▶ **Problem to work on**
Print, exactly as written, the line containing "Instruction: Mark game as Played checkmark" and every line after it, ending with the final line of the data below.

▶ **Supplied records**
-=-=-=-=-

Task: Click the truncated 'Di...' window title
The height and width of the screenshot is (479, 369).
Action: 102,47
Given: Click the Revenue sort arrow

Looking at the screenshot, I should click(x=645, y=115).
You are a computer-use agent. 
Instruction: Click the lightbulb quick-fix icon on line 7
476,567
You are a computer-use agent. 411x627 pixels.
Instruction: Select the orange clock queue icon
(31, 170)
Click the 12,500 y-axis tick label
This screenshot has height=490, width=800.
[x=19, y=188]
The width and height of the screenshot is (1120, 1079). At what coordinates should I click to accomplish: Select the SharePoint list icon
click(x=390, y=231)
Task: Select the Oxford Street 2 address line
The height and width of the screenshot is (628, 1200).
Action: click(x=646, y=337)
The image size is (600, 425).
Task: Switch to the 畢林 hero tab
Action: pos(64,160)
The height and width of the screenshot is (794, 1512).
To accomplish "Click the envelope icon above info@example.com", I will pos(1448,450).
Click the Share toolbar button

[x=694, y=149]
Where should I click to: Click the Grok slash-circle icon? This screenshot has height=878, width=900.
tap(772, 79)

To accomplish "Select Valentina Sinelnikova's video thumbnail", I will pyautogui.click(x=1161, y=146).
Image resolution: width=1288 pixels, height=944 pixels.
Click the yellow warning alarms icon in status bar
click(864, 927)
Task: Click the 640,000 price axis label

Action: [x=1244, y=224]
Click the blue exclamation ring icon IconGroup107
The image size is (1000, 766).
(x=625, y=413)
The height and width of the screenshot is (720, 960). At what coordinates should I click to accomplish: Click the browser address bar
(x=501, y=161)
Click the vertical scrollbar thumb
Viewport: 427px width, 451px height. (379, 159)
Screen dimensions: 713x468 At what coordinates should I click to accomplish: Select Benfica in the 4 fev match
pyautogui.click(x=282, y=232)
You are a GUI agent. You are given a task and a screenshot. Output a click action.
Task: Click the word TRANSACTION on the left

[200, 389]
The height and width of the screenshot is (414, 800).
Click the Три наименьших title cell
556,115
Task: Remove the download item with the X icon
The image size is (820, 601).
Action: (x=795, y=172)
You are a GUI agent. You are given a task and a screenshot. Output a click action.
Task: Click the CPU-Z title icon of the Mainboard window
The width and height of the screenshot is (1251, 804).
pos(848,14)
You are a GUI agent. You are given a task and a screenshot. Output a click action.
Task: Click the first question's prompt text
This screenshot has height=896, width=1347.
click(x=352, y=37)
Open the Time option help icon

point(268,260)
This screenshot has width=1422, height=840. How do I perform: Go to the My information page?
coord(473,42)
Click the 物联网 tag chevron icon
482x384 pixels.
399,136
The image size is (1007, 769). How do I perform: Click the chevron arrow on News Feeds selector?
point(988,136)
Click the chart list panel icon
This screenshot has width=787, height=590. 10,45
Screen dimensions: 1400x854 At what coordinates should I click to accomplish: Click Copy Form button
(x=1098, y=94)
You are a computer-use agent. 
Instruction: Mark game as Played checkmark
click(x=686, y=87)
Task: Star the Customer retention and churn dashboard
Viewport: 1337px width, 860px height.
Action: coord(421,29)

-=-=-=-=-

▶ **Expected output**
Instruction: Mark game as Played checkmark
click(x=686, y=87)
Task: Star the Customer retention and churn dashboard
Viewport: 1337px width, 860px height.
Action: coord(421,29)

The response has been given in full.